Nature 497, 7449 doi: 10.1038/nature12130

系統ゲノミクス研究では、異なる遺伝子系統樹どうしのトポロジーの相違、すなわち分枝の不一致(incongruence)に対処するために、連結(concatenation)の手法と、はぐれて孤立した分類群の除去やゆっくり進化する遺伝子の利用などの操作を組み合わせる。23の酵母ゲノムに由来する1070個のオルソログの系統ゲノミクス解析では、1070通りの遺伝子系統樹が出現し、それらは全て、連結によって推定された系統樹と一致しなかった。不一致の程度は、ノード間(internode)の長さが短いほど、また系統樹での位置が深い(根に近い)ほど大きくなる。
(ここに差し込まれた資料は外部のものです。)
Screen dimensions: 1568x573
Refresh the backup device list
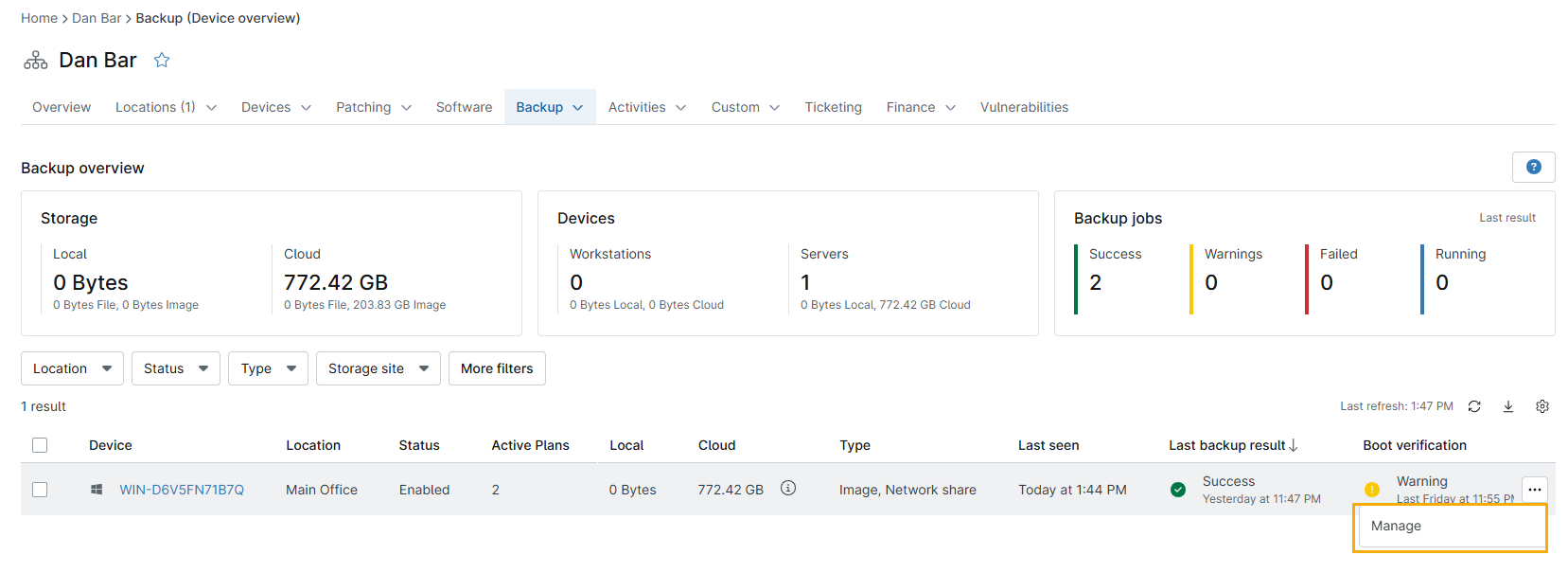(x=1473, y=406)
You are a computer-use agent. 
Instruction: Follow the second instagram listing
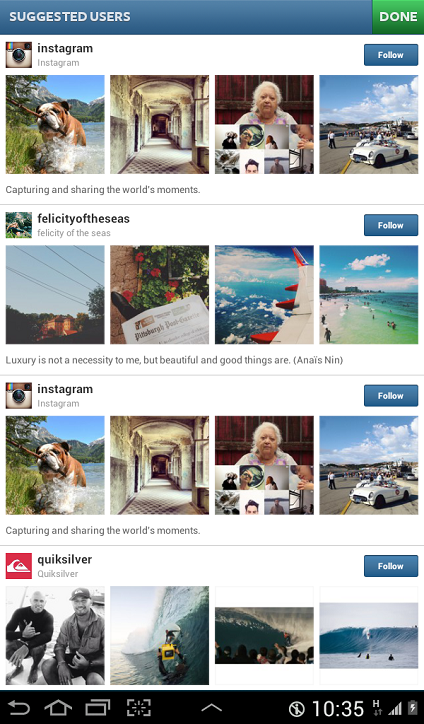pyautogui.click(x=391, y=396)
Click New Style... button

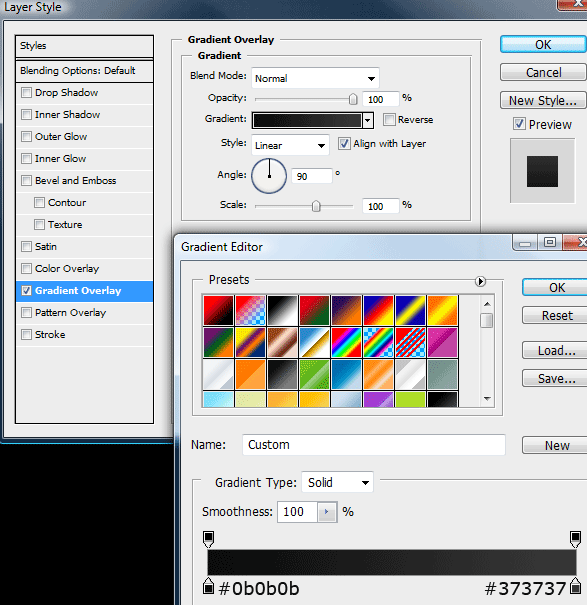click(543, 100)
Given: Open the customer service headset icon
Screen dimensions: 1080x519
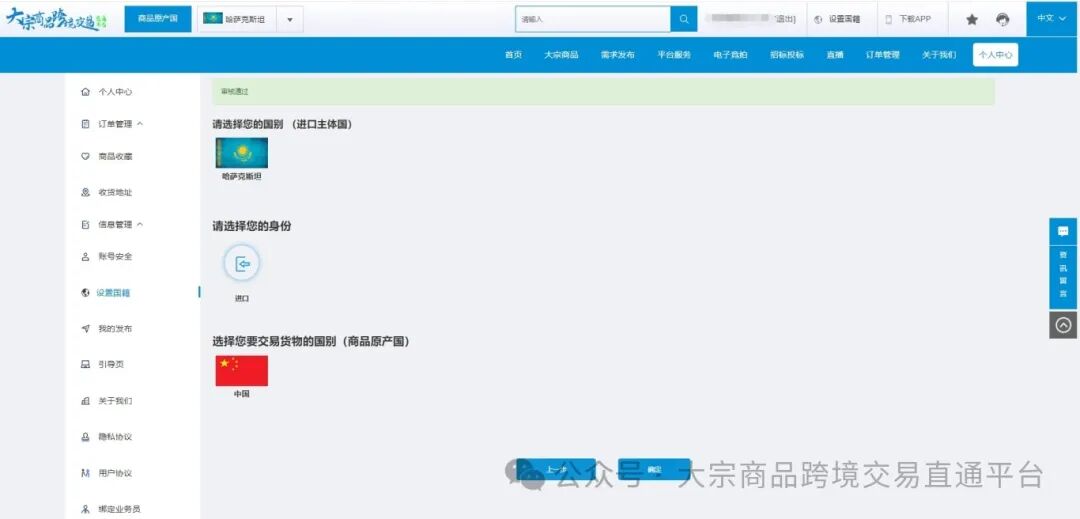Looking at the screenshot, I should click(x=1002, y=19).
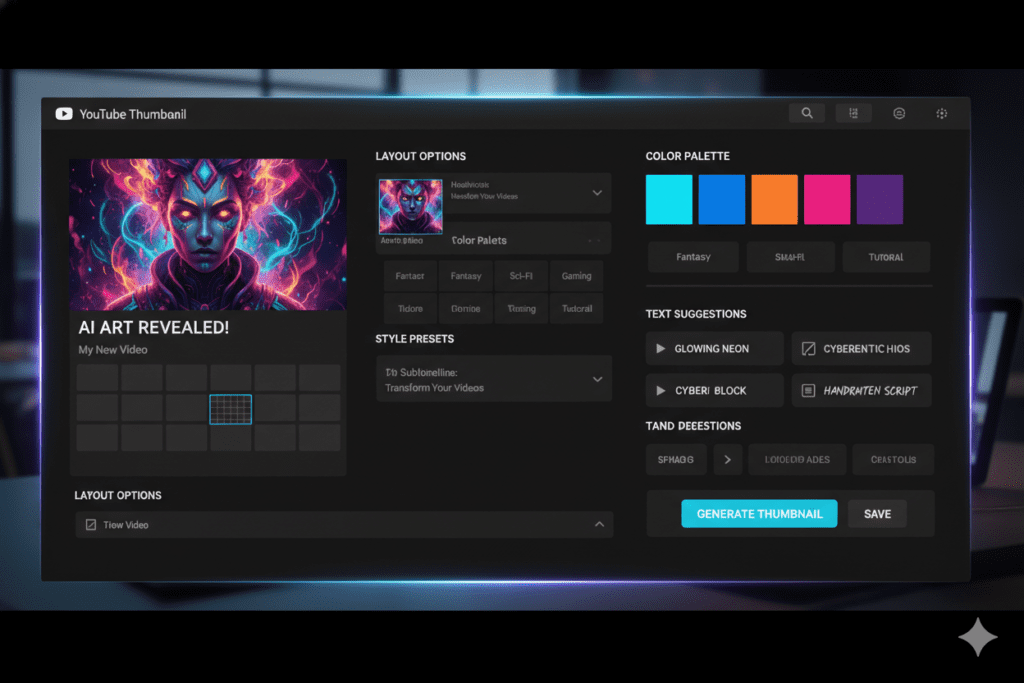
Task: Toggle the highlighted grid cell in preview panel
Action: 231,410
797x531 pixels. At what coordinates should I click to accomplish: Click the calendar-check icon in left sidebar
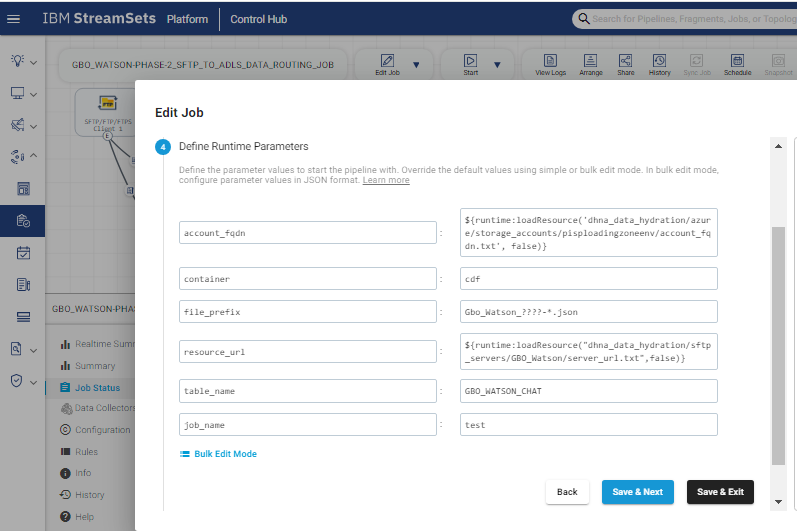[x=23, y=253]
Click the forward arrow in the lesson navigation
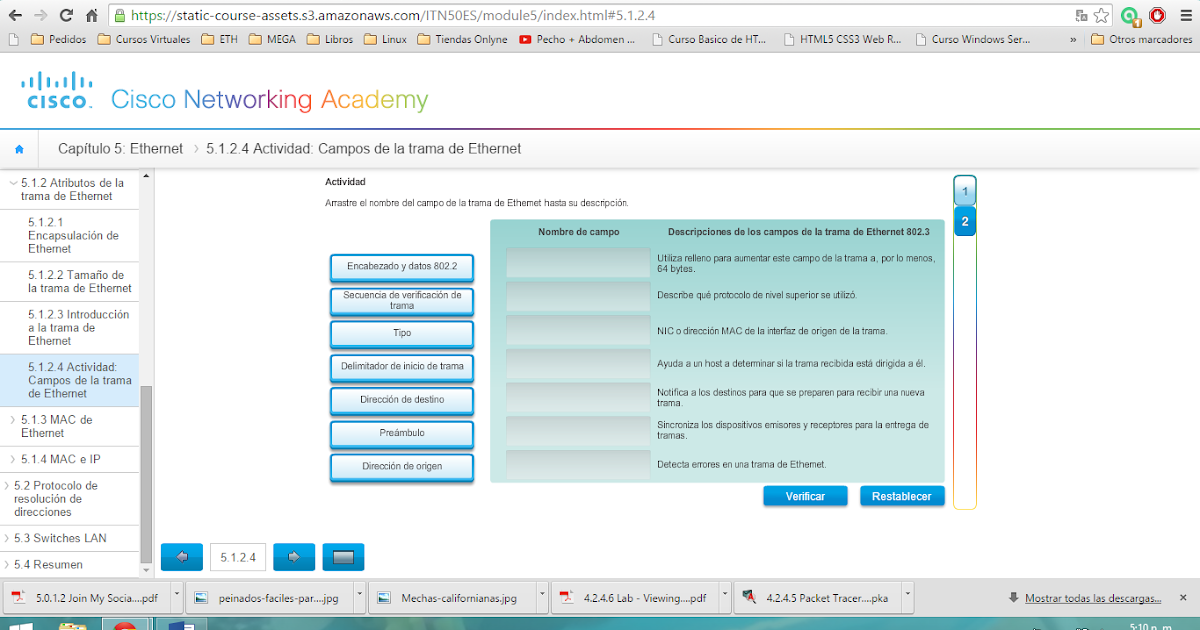Screen dimensions: 1200x630 pos(293,557)
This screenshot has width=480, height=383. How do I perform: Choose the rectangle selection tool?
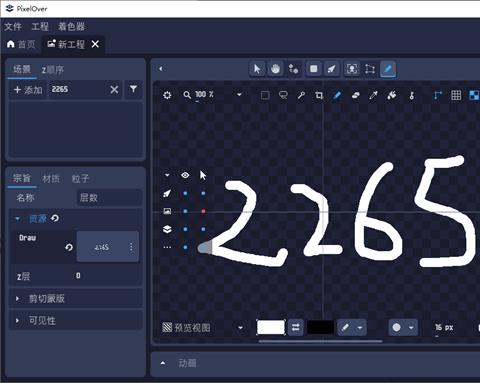click(265, 96)
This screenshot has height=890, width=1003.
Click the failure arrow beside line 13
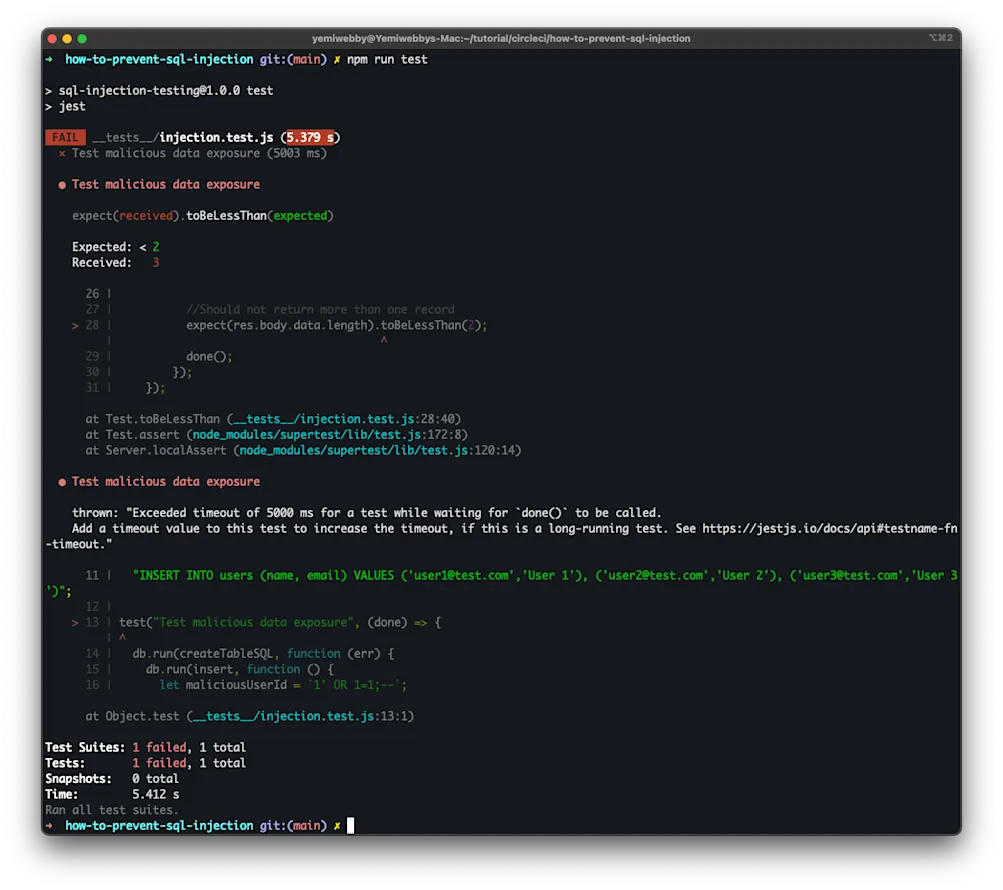[74, 621]
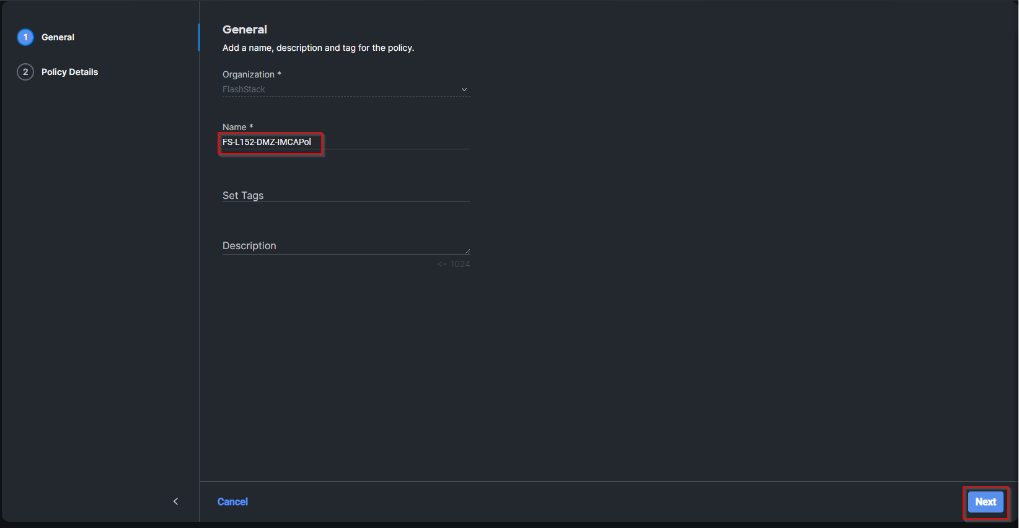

注目すべきことに、大半の操作は酵母の系統樹にほとんど影響しないか、悪影響しか及ぼさなかったが、平均ノード間支持度の高い遺伝子やノード間を用いると、推定のロバスト性が著しく向上した。我々は、脊椎動物と後生動物の系統ゲノミクス・データセットの解析でも、同様の結果を得た。これらの結果は、連結とそれに関連した操作を過度に信頼することに疑問を投じるものである。また、古代の分岐を正確に再構築するには、強力な系統発生シグナルを持つ遺伝子を選び、著しい不一致がないことを実証することが重要だと考えられる。